--- START Dataset content ---
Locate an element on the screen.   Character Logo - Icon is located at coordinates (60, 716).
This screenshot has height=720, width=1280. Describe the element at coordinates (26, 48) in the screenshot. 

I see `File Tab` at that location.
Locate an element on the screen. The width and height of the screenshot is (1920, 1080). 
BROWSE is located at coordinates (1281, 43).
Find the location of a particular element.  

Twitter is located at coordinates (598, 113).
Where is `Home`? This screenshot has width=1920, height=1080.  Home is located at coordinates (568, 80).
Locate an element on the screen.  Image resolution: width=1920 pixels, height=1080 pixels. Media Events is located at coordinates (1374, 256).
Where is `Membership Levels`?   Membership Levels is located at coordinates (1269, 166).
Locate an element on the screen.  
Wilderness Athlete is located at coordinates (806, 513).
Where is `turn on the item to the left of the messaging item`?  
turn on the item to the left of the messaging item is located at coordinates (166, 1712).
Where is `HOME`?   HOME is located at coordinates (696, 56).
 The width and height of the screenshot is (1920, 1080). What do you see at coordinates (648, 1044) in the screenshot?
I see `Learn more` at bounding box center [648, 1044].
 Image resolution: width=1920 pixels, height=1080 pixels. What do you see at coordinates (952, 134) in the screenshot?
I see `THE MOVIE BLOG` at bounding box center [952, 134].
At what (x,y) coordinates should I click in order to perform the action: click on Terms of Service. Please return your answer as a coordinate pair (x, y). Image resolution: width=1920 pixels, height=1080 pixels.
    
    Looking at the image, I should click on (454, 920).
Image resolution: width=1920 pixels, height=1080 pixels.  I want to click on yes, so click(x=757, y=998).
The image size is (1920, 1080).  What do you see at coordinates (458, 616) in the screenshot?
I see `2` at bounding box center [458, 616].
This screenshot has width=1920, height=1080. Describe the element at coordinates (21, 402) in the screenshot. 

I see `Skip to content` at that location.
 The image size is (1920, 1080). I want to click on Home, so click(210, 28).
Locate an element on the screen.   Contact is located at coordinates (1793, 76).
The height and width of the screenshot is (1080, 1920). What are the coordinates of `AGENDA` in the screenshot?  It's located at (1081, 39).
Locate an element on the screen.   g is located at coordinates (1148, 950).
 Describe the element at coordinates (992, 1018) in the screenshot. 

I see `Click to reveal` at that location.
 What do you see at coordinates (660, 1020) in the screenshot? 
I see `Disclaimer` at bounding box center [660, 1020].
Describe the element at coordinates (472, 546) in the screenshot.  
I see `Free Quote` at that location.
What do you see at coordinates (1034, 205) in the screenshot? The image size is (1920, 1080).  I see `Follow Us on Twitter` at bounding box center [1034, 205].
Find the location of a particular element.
--- END Dataset content ---
Exercise goal: Swap "screenshot" for "capture" in the stretch of records from the line containing "Describe the element at coordinates (992, 1018)" through the end of the records, and give back only those lines with everything else unchanged.

Expected output:
 Describe the element at coordinates (992, 1018) in the capture. 

I see `Click to reveal` at that location.
 What do you see at coordinates (660, 1020) in the capture? 
I see `Disclaimer` at bounding box center [660, 1020].
Describe the element at coordinates (472, 546) in the capture.  
I see `Free Quote` at that location.
What do you see at coordinates (1034, 205) in the capture? The image size is (1920, 1080).  I see `Follow Us on Twitter` at bounding box center [1034, 205].
Find the location of a particular element.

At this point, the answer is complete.